HARI demi hari bagai menginjak kerikil dan bebatuan besar dibalur api panas yang melelehkan kulit kaki. Kamis, 9 Maret 2023, mungkin hari ini tujuan akhirnya, membakar seluruh tubuhku. Melewati jalanan penuh asap dan kabut, pengelihatanku kabur untuk menampilkan apa yang ada di depan sana. Yang tergambar hanya tempat berasap hitam dan gelap.
Tengah siang yang menyengat, awan-awan kemepul tepat di atas rambut hitamku. Langit masih dengan warna biasanya, biru muda bercampur biru tua. Siang bolong begini, biasanya kantuk, malas dan rasa ingin cepat pulang dari sekolah selalu jadi topik utama bocah SMP di sekitarku. Kelopak mata yang sudah mulai terpejam, kepala mulai sakit dan ngilu akibat begadang bercampur menjadi satu.
Bermula dari pertanyaan singkat kepada 4 orang temanku yang tanpa pamrih mengulurkan tangannya untuk tanganku yang lemah dan tak berdaya menuju tempat yang lebih baik. Yang sudah kotor berlumpur, juga menghitam sebab masuk jurang lingkaran setan itu berada. Kini sedikit memalukan di hadapan mereka. Sebab dahulu kami terlihat sangat asing. Kini malah mau membantu dengan senang hati. Aku bagai manusia yang masih terbasuh banyak dosa-dosa, dihadapan mereka yang hampir suci. Jijik dan memalukan. Tak tahu malu dan kasar.
Berkumpulnya kami ialah untuk menyamakan rasa senasib sepenanggungan di ruangan gelap itu. Kemudian ternyata ada kotak hitam yang isinya berbagai omongan kotor para bedebah itu.
"Aku banyak mendengar perkataan busuk mereka. Di sini, di tempat sekarang aku duduk. Di pagi-pagi yang masih suci tanpa uap awan menginjak langit, perkataan itu sudah menjadi sarapanku berhari-hari. Sampai jam masuk kita tiba, jam 7", ujarnya dengan raut muka penuh misteri dan sedikit jengkel.

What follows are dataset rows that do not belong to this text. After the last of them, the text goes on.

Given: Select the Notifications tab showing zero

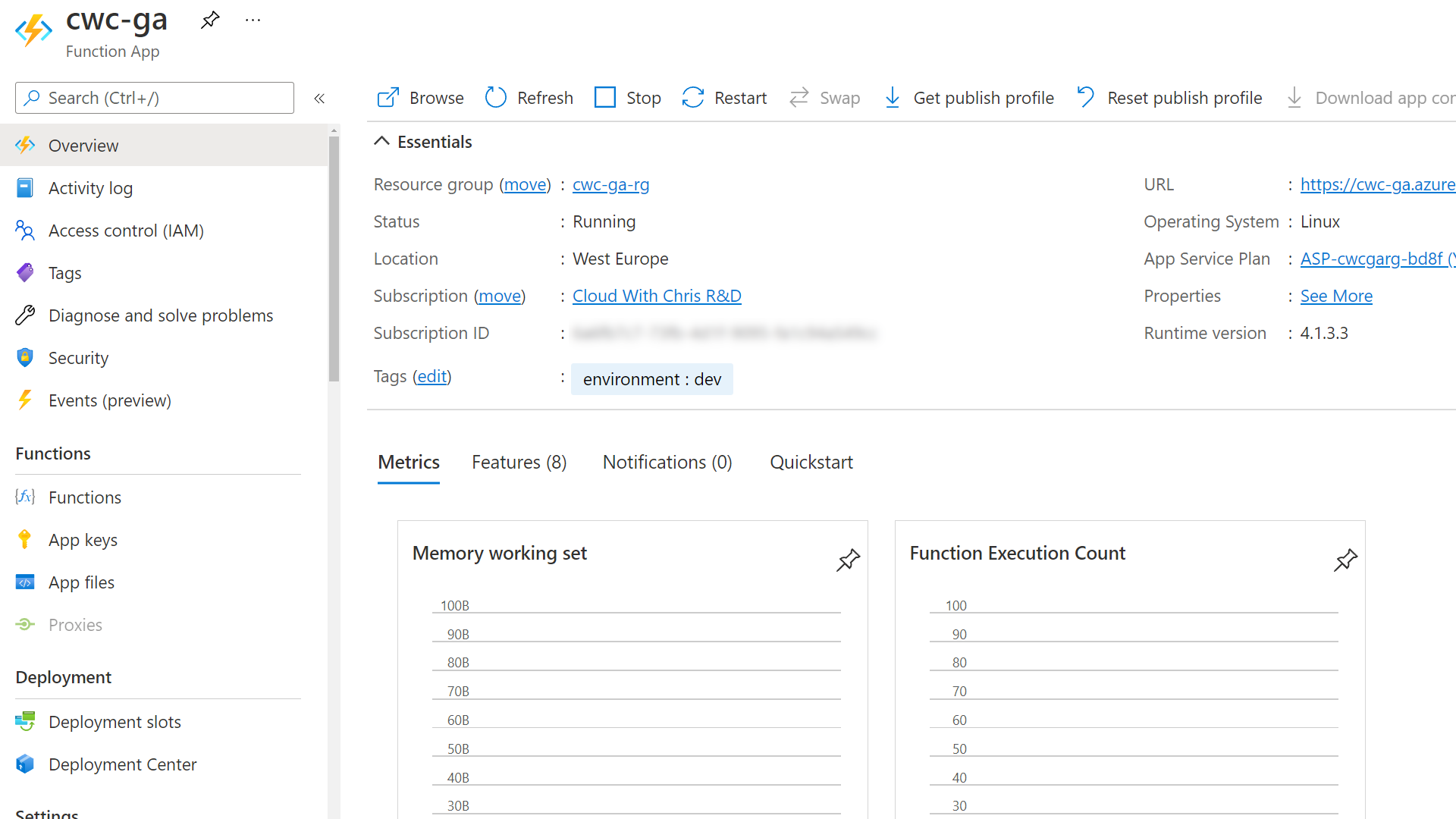Looking at the screenshot, I should [x=668, y=461].
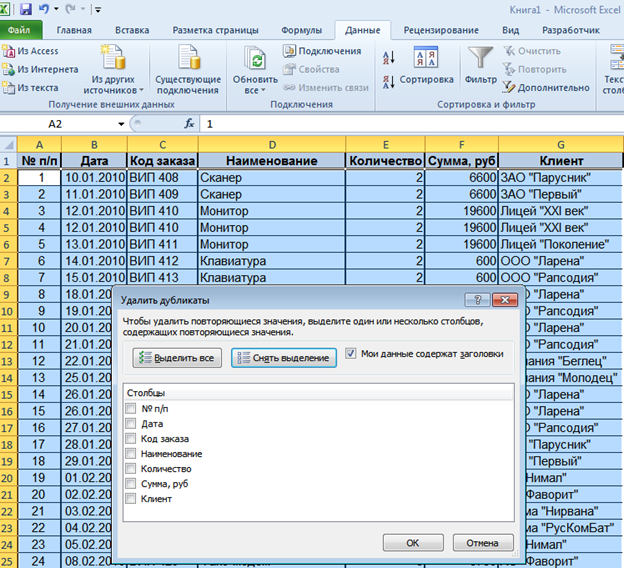Image resolution: width=624 pixels, height=568 pixels.
Task: Confirm the dialog with OK
Action: (x=412, y=542)
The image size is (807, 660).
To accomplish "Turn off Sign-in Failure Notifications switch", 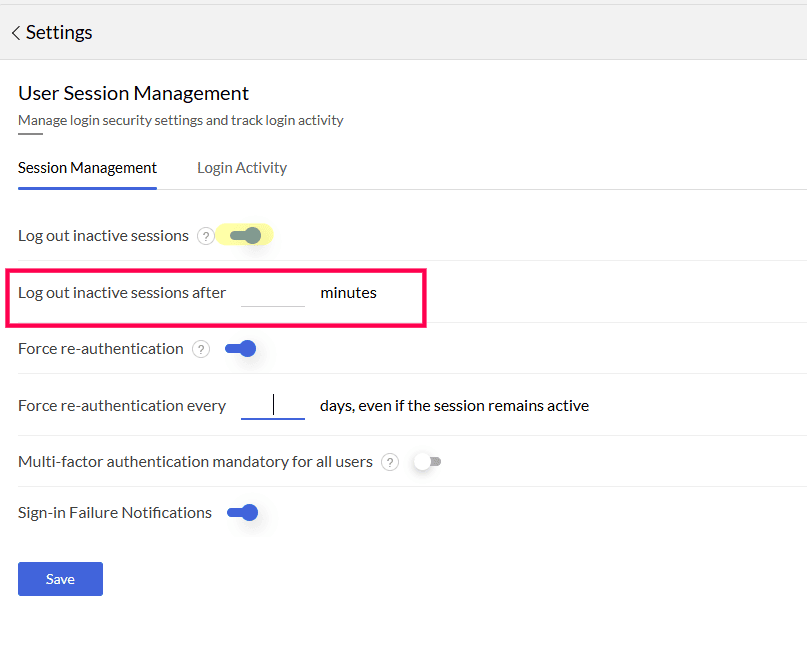I will [242, 513].
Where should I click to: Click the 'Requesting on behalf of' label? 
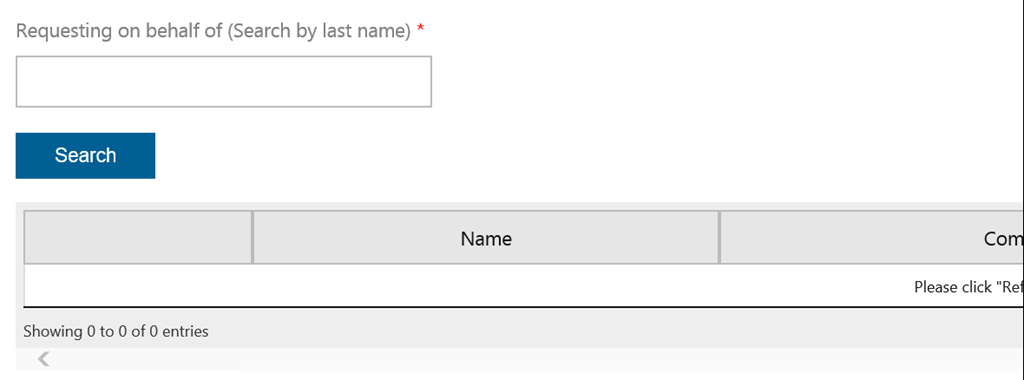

"Apa? Siapa? Apa saja yang dibicarakan? Siapa saja?" kata tanya itu ku lontarkan begitu saja tanpa berat dengan keingintahuanku yang begitu besar, berujung mati di tengah hutan.
"Senja, kau paling banyak dibicarakan akhir-akhir ini. Mereka merangkum kesalahanmu dari A sampai Z. Sejak gairahmu yang menggebu-gebu di bulan Desember lalu, hingga pertandingan kekalahan kemarin. Bisa dibilang, mereka banyak menyalahkanmu", jawabnya dengan tidak menampilkan perkataan yang lebih detail lainnya. Mungkin untuk menjaga hati yang sangat sensitif bila terkena sedikit goresan. Hingga membuatku sedikit ternganga dan marah. Amarah menjemput emosi yang terkubur di saraf pusat otakku.

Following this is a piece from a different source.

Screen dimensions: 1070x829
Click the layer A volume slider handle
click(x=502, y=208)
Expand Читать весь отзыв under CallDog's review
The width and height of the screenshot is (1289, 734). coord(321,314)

"Apa? Siapa? Apa saja yang dibicarakan? Siapa saja yang membicarakan? Siapa saja yang dibicarakan? Perkumpulan yang mana?" Lagi-lagi tanpa jarak ku bertanya. la menggeleng tak memberi tahu nama-namanya.
"Si Pimpinan? Atau penurut yang mana?", aku bertanya dengan penuh kemarahan yang tertunda, dicampur air mata yang masih mampu tertampung di kelopaknya.
la masih tak menyebut satu pun nama dari bibirnya. Tak panjang lebar, hanya sedikit yang ia bicarakan. Tak mau memperburuk keadaan dengan menyatakan sepenuhnya lebih lebar. Gelengan kepala juga berkali-kali berperan dalam kemunduran hatiku untuk menulusuri lebih lanjut. Akan lebih baik jika aku tak mendengar lebih banyak ucapan omong kosong dari mereka.
Akan tetapi dengan sifatku yang lebih banyak ingin tahunya daripada memikirkan kedepannya, kata "Siapa?" dan "Apa?" lebih banyak digunakan. Berujung dengan terdengarnya penjelasan dari salah satu dari mereka berempat.
Air mata yang telah diemban lamanya, akhirnya memancur satu persatu. Tundukan kepala ku lakukan kembali. Sampai satu pelajaran penuh―setara dengan waktu sekiranya 40 menit―habis hanya untuk menunduk.
"Mau membalas pakai apa?",
"Mau menunjukkan lewat jalur yang mana?",
"Mau menghancurkan mereka dengan cara apa?",
Kalimat-kalimat kebencian mulai tertanam di kepala dan hati menandakan peranmu sudah tak ada apa-apanya di hidupku. Kebaikanmu sudah terkubur jauh di dalam inti bumi. Di lapisan paling dalam bumi. Yang ku lihat lewat retina mataku saat ini ialah mukamu yang jelek nan hitam kusam, kotor layaknya rumah kosong tak berpenghuni, bau bagai kambing yang sudah tak dimandikan 3 tahun lamanya.
Pertanyaan-pertanyaan itu telah menemukan jawabannya sendiri.
"Sukses",
"Menulis, melukis",
"Diam"
Pertanyaan yang selalu ku lontarkan dalam tundukkanku pasti sepaket dengan jawabannya. Entah ambisi atau amarah. Tak bisa dibedakan.
Tidur adalah alasan yang tepat saat itu, pasalnya mungkin mereka menontonku sebagai manusia paling lemah, bila mendengar perkataan yang menurut mereka ringan adalah hal biasa.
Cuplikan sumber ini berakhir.